In this blog series we will dive into different challenges in your SaaS journey, how to overcome them and how we can help you achieve your goals. You will recognize these by the engineering prefix in the title and a tag as well.

Let’s jump right into action! When building a SaaS one of the first benefits we all think about is scalability, right? Super, but that doesn’t come for free. It takes a lot of effort and it is a time consuming task for our engineers, on top of being pretty much undifferentiated and boring work.

With that in mind, at Omnistrate we do know that handling all the nuances of scaling is hard. We wrote about this in some of our previous blogs: How to Achieve Autoscaling in Multi-Cloud Kubernetes Deployments and Everything about Scaling, check them out!

Let’s take Kubernetes for a second and the different kinds of autoscaling possibilities it offers. POD auto-scaling is the simplest and sometimes also the most effective way to operate scaling in your infrastructure through HPA or VPA.

You can scale up or down the number of pods in a deployment or ReplicaSet, based on CPU and memory utilization through Horizontal Pod Autoscaling.

On the other hand, Vertical Pod Autoscaling, helps you to scale the CPU and memory requests and limits of the pods based on usage, within a threshold.

Is that enough? What about configuring the number of nodes in a pool? - that’s when cluster autoscaling comes in handy to optimize the number of nodes in a pool based on the number of pending and scheduled pods.

Some projects like Karpenter can help achieving just-in-time node provisioning on both AWS and Azure

Summarizing: autoscaling in K8s helps keep the costs under control but requires understanding the workload, configuring the right mechanisms/tools to adapt to incoming traffic and efficiently scale up and down.

But at what cost? – there is a huge ongoing engineering cost to configure and operate it.

Blog finished, yay!

Hah, you wish, right?

While the above mechanisms may work for simple stateless applications, for stateful applications there are several challenges with the above approach:

Scaling is more than just adding a pod in many cases, ex- will Kafka scale by simply adding more brokers?

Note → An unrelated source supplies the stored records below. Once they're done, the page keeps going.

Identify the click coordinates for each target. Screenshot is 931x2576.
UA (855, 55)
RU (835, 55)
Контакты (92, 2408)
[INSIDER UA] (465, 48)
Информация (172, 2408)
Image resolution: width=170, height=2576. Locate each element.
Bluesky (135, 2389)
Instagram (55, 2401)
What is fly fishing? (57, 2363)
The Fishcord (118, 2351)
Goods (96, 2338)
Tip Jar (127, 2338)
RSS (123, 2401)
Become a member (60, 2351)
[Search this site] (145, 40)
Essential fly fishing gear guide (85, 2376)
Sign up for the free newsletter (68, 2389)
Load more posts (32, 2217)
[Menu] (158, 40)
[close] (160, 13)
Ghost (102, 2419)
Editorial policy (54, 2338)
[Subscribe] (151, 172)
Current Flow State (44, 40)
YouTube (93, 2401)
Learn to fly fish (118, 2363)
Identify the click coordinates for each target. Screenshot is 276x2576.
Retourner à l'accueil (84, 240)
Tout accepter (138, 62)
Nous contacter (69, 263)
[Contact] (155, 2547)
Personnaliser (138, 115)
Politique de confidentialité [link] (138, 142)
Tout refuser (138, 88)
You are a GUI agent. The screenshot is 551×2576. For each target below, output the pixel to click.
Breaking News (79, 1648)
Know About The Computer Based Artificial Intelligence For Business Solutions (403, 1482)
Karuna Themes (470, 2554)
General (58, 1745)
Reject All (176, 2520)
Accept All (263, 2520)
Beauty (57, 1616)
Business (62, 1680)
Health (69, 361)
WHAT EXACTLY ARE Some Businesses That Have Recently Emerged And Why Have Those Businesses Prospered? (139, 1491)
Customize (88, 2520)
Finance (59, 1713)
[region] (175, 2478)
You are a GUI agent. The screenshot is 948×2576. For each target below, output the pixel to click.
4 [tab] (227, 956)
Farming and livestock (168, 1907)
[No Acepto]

How will you move the partitions and coordinate everything seamlessly?
Can you always rely on CPU load to make the right scaling decision? - in some cases you’ll naturally need to scale based on custom metrics, coordinate the different resources to scale harmonically preventing failure
How will you prevent other operations in the cluster from interfering with the scaling operation?
How will you scale other pieces of the infrastructure than just compute?
How would scale down to zero when the systems or applications are not in use ? - say for dev/test workloads?

If you think that was all, think about multi-cloud for a second. Exactly right, now you have to handle and manage auto scaling across cloud providers, regions and availability zones.

At Omnistrate we manage your SaaS the multi-cloud way, and take it to the next level. Here’s how it works:

We manage scaling in a decoupled way which allows the system to adapt all of its components rather than just the Kubernetes cluster. We believe that scaling should be done at the level of the SaaS control plane comprehensively.

During our journey building the Omnistrate platform we tried to scale based on k8s but we encountered limits in terms of flexibility and scaling strategies. Instead, with a decoupled approach, architecture became highly customizable and much more adaptable to business requirements.